◆ **PROBLEM DETAILS**:
Print the data that follows exactly as it stands, from its first line through the line containing "Viewport: 1344px width, 896px height.", and stop there.

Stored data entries
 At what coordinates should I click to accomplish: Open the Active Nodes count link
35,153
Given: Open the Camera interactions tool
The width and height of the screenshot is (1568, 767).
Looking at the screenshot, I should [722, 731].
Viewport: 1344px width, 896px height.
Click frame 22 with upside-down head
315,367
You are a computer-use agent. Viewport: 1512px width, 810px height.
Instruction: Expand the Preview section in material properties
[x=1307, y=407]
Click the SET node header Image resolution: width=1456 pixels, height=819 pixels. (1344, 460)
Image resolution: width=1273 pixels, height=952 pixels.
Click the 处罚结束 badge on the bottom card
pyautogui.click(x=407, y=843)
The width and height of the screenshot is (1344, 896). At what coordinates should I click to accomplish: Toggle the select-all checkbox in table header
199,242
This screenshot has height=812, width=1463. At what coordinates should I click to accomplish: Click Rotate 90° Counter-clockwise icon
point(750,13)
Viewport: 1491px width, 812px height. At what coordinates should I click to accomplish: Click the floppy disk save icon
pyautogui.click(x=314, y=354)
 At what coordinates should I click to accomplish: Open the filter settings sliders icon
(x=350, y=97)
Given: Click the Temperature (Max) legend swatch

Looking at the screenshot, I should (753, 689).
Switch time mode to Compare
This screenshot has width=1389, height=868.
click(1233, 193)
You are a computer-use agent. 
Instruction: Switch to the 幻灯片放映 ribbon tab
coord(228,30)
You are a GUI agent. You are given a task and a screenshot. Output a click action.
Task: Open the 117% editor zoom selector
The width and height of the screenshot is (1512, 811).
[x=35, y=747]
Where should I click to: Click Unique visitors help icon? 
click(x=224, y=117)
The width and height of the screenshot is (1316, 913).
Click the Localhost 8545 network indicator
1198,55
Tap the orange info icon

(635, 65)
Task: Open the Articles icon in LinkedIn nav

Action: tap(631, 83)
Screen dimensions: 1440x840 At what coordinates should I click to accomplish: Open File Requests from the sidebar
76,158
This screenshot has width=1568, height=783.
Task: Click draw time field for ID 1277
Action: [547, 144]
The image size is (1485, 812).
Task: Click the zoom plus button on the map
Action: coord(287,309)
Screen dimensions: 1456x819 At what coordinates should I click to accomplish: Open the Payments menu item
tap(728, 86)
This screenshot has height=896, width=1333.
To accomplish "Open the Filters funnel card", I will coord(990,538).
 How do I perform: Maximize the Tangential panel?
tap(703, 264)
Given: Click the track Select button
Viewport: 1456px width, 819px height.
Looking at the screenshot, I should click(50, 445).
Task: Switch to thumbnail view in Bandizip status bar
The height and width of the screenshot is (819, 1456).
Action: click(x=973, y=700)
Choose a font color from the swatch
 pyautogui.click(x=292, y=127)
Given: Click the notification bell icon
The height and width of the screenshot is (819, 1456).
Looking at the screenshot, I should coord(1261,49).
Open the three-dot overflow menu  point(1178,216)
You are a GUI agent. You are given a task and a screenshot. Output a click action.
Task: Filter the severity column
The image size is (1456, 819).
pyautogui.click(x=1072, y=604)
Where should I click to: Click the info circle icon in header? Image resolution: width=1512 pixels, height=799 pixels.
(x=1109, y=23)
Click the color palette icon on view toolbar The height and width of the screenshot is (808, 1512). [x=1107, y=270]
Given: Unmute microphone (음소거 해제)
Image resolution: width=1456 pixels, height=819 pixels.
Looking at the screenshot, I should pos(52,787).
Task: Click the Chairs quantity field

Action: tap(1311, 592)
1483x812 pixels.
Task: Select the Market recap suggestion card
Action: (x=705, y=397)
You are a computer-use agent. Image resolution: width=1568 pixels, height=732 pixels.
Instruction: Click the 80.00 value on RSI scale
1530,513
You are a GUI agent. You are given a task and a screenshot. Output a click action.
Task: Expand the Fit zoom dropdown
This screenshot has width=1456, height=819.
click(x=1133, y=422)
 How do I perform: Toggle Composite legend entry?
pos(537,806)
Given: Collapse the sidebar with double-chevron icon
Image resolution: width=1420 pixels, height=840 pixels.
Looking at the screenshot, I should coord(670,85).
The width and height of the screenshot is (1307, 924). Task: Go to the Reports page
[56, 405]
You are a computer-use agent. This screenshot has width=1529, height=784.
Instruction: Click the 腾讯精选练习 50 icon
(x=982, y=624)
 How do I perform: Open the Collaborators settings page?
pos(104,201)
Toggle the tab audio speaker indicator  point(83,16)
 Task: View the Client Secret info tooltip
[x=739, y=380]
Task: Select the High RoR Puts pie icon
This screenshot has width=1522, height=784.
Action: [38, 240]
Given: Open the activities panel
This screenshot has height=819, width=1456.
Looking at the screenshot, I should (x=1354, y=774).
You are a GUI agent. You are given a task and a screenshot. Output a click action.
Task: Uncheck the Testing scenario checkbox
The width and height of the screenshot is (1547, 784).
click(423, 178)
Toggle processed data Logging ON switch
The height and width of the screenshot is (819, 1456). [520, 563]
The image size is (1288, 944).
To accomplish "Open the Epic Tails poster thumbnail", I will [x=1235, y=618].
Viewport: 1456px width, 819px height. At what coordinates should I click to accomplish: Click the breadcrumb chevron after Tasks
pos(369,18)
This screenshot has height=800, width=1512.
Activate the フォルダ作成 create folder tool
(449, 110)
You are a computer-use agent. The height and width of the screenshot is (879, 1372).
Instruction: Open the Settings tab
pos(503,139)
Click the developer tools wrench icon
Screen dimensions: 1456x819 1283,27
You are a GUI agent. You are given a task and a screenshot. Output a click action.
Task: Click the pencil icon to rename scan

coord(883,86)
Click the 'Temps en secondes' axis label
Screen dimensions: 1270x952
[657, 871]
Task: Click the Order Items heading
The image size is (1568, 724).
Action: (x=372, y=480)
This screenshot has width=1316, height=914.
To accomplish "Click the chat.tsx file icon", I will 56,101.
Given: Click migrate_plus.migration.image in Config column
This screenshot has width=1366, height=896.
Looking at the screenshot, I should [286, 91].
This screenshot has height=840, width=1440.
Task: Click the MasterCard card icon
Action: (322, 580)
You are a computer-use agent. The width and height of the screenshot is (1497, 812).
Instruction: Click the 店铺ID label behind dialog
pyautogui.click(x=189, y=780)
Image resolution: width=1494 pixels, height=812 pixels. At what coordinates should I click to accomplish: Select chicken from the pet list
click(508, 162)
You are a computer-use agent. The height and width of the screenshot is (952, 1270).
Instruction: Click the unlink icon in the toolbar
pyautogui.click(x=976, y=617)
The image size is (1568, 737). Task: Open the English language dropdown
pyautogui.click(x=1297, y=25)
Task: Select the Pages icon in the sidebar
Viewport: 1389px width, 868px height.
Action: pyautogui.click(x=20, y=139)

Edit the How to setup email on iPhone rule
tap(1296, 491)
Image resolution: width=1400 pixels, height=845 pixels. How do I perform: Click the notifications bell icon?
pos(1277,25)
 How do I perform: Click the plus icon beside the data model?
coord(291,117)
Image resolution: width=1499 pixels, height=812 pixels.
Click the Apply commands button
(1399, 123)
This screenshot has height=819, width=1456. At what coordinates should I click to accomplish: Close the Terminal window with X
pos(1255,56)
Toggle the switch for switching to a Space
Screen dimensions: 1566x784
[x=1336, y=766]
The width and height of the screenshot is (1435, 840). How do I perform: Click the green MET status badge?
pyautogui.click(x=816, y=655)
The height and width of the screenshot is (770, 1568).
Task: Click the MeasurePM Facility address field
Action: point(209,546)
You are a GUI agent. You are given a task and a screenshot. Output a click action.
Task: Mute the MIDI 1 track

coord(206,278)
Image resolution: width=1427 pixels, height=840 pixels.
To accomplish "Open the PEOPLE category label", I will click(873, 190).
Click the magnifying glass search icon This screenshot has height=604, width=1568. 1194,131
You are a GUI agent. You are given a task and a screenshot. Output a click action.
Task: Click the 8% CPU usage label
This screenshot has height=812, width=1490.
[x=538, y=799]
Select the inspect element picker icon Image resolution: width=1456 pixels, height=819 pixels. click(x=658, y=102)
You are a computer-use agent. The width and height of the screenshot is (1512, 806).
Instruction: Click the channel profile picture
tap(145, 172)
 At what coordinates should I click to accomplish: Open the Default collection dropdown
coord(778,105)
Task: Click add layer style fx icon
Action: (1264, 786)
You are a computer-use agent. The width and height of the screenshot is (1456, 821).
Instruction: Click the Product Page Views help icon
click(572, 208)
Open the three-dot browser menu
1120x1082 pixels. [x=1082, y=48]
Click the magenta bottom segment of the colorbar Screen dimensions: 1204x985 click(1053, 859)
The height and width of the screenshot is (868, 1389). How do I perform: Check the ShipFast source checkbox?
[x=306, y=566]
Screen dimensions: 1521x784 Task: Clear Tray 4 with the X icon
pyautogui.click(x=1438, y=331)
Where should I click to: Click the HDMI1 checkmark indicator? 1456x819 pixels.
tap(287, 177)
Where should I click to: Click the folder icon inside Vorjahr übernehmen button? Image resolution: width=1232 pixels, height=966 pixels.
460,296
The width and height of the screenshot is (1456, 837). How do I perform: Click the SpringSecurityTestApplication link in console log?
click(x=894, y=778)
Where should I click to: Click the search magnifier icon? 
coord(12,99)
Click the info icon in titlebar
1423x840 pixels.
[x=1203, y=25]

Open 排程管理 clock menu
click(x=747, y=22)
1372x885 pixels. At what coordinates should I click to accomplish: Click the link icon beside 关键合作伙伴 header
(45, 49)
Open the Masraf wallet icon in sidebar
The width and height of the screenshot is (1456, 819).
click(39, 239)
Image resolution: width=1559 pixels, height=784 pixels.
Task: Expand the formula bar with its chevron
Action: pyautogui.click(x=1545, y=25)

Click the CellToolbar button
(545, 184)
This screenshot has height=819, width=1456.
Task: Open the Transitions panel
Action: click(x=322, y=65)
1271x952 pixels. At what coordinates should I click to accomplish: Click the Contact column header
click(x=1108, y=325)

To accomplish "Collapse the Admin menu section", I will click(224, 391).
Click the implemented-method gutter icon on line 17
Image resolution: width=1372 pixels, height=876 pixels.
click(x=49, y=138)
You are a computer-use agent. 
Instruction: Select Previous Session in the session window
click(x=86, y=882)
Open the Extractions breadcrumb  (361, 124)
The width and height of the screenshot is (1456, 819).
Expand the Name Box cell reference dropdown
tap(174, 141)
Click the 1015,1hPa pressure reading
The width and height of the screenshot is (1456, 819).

◆ **EXERCISE RESPONSE**:
 At what coordinates should I click to accomplish: Open the Active Nodes count link
35,153
Given: Open the Camera interactions tool
The width and height of the screenshot is (1568, 767).
Looking at the screenshot, I should [722, 731].
Viewport: 1344px width, 896px height.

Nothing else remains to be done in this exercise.